Interesting. This is true, being a stock company, Disney's whole job is to make money for it's stockholders. It's a damn shame the way they have been going about it though.
Which leads me to another question, does the average citizen that owns Disney stock actually enjoy what the company is doing, or do they not even care to visit WDW, they just want to make a barrel of money.
Which then leads me to yet another question: Do the big stockholders actually steer the company in a direction that THEY want, and being billionaires, do they care at ALL what goes on, as long as they are making $$$ hand-over-fist? Food for thought, perhaps?
Steve Jobs aside, most of the major shareholders in TWDC are large investment groups like pension plans and 401K administrators. Individual investors are just a drop in the bucket.
And those pension plan administrators and 401Ks really don't care about the long term. Many are simply focused on the survival of their plan and will move the funds around in whatever manner is necessary to maximize returns.
In this day, companies like Disney face a stiff challenge in trying to remain true to a vision or long-term plan while not sacrificing present-day returns. In a non-recession economy, investors expect growth and dividends. And if they don't see that growth, they will move funds elsewhere which causes a dip in the stock price.
As for actual decision-making, for the most part that isn't the board's job. They employ the high-level executives like Bob Iger and Tom Staggs, who then hire countless lower-level executives to oversee small portions of the empire.
In terms of the parks, Jay Rasulo is the chairman of parks and resorts. AFAIK, all others ultimately report to him. But John Lassiter has quite a bit of clout...particularly when it comes to the west coast parks.
Disney still operates its parks to a much higher standard than others in the industry. There is absolutely no question about that. Disney could have reverted to Six Flags or King's Island-quality attractions and service years ago, but they have not done so. If Disney were only concerned about the bottom line, they could have easily started building bare-bones steel coasters for a fraction of the cost of Expedition Everest.
Clearly there is still a dedication to the high level of standards that Walt set, and an understanding that it's to their long-term benefit to maintain those standards. But that doesn't mean there won't be changes.

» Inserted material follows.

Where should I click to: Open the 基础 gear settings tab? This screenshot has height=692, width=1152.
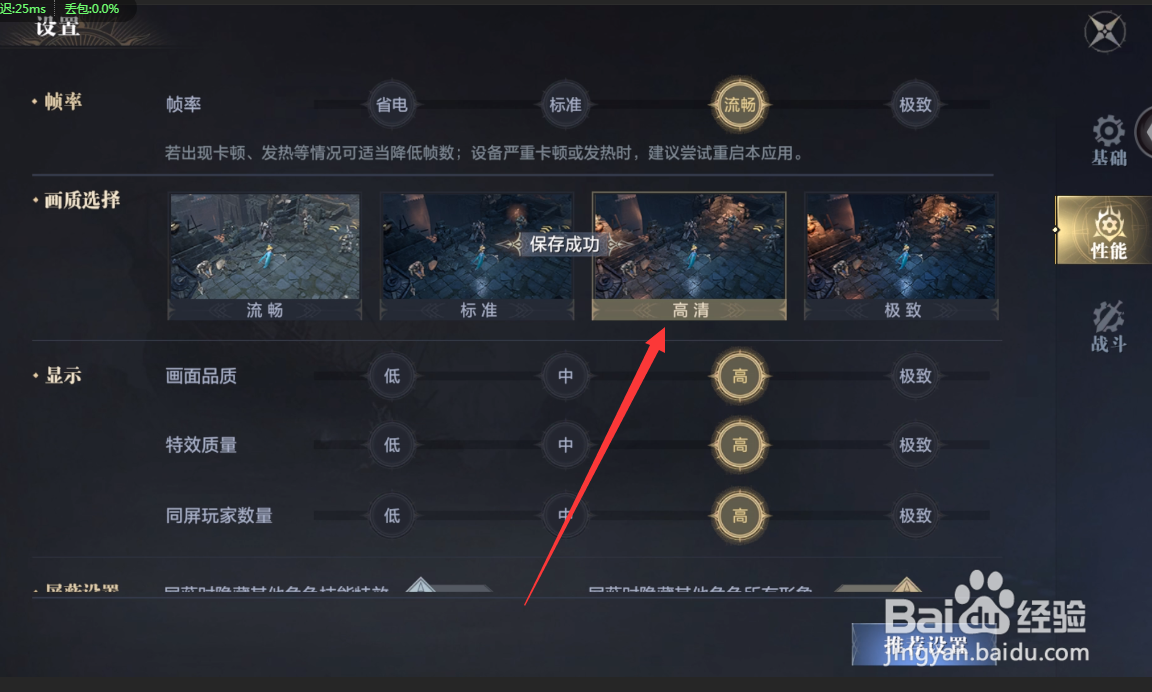tap(1108, 140)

It's easy for we armchair theme park operators to say "well, Disney will do better long term if they don't raise ticket prices." Fortunately we don't have anything to lose (except our retirement plans) if that prognostication doesn't come to pass.
The Walt Disney Company and its theme parks exist to make money. Period. Always have...always will. Don't ever kid yourself into thinking otherwise.
Most changes that they make will be in the interest of adding to--or at least maintaining--the bottom line. Those changes include replacing once-beloved attractions (World of Motion) with something that has greater mass-appeal (Test Track.) They include offering extra discounts to get people to pack the parks when times are tough. They include adding extra after-hours events (
MVMCP,
MNSSHP, etc.) when demand exists.
Some things Disney clearly does not do as well as they used to. Other things they do much better than they did 5, 10, 20 or 30 years ago. But the main thing that keeps us coming back to the Disney parks is the fact that they are still head-and-shoulders above the competition. If I could get a better experience--or more bang for my buck--at Cedar Point, Six Flags or Universal, they would be getting my money. But I can't so they don't.
Even in a recession wages go up, healthcare expenses go up, insurance premiums go up. So I would expect ticket prices to increase, too. But sales will still be around to absorb much of the increase.